## Texte du document
La qualité des produits céréaliers recouvre des significations différentes selon les opérateurs de la filière, depuis le producteur jusqu'au consommateur (Faure, 1994):
- Les commerçants et les organismes stockeurs veulent des grains secs, propres, non infestés ni endommagés.
- Les meuniers veulent des grains propres en lots homogènes, pas trop durs au broyage et donnant un rendement élevé en produits de mouture.
- Les transformateurs veulent des produits décortiqués ou concassés de taille homogène, sans sable ni autres impuretés, sans odeur parasite et non infestés.
- Les consommateurs sont sensibles à la couleur, la texture, l'odeur et le goût du produit cuit final.
Ces critères de qualité, plus ou moins reflétés dans le prix, sont omniprésents même si les normes de qualité en vigueur sont souvent peu respectées (manque de contrôle et gain pour l'opérateur sous-estimé).

## Données fournies

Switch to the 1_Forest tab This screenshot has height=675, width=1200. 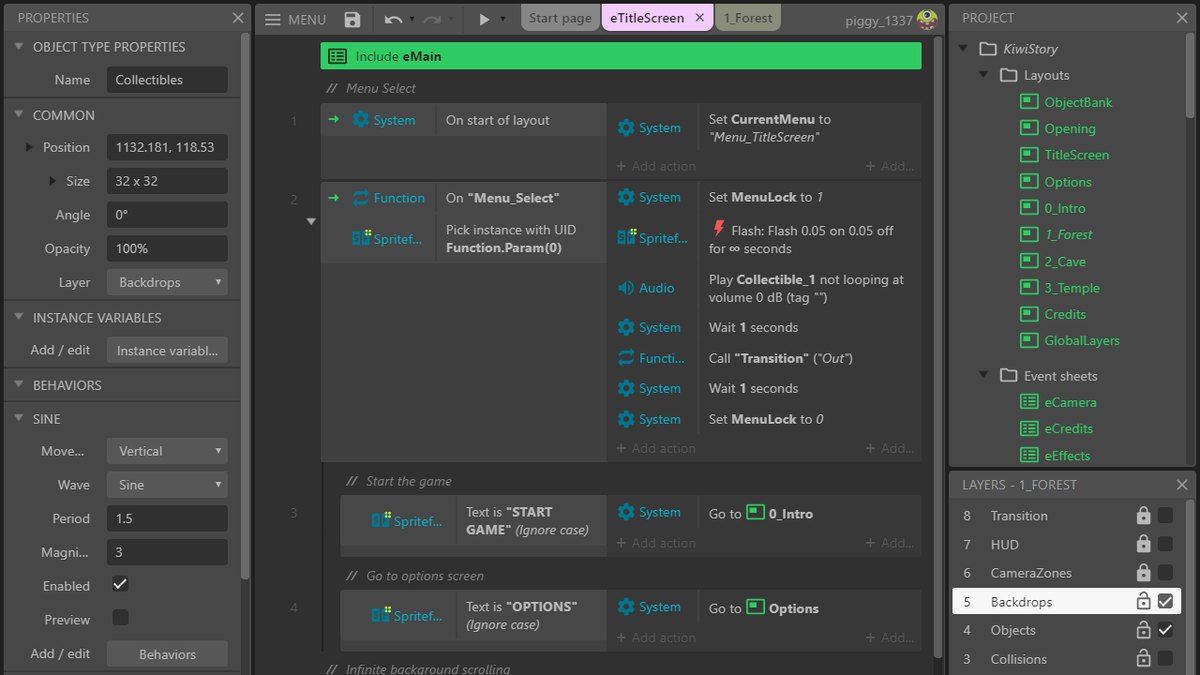(748, 18)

## Consigne
Poursuivez, s'il vous plaît, le texte sur la qualité des produits céréaliers à la suite de sa dernière phrase.

## Réponse
8.1.1 Le maïs
Les variétés à texture farineuse sont plus faciles à moudre que les variétés à texture vitreuse qui donneront plus de semoule et de grits. Pour classer les variétés selon leur degré de vitrosité (de 1 à 5), on apprécie visuellement la surface vitreuse de l'endosperme des grains, observés sur coupes transversales. Un grain vitreux (ou "corné") sera classé 1, un grain farineux (ou "denté") sera classé 5.
Il existe également un mini-test de broyage des grains qui détermine un indice de dureté fondé sur la taille des particules broyées. Plus l'indice est faible, plus le grain est difficile à broyer. On a pu ainsi prévoir les rendements en brisures de maïs des variétés cultivées au Sénégal.
Au Togo, les variétés de maïs tendre sont appréciées des consommateurs car elles donnent une farine fine avec un minimum de passage au moulin à meule. Des variétés améliorées comme NH1F, Mexico 8049 ou TZSR présentant les même facilités de transformation ont été bien acceptées. Par contre une variété comme La Posta demandant 2 à 3 passages au moulin devient plus coûteuse à la transformation et donc est moins intéressante.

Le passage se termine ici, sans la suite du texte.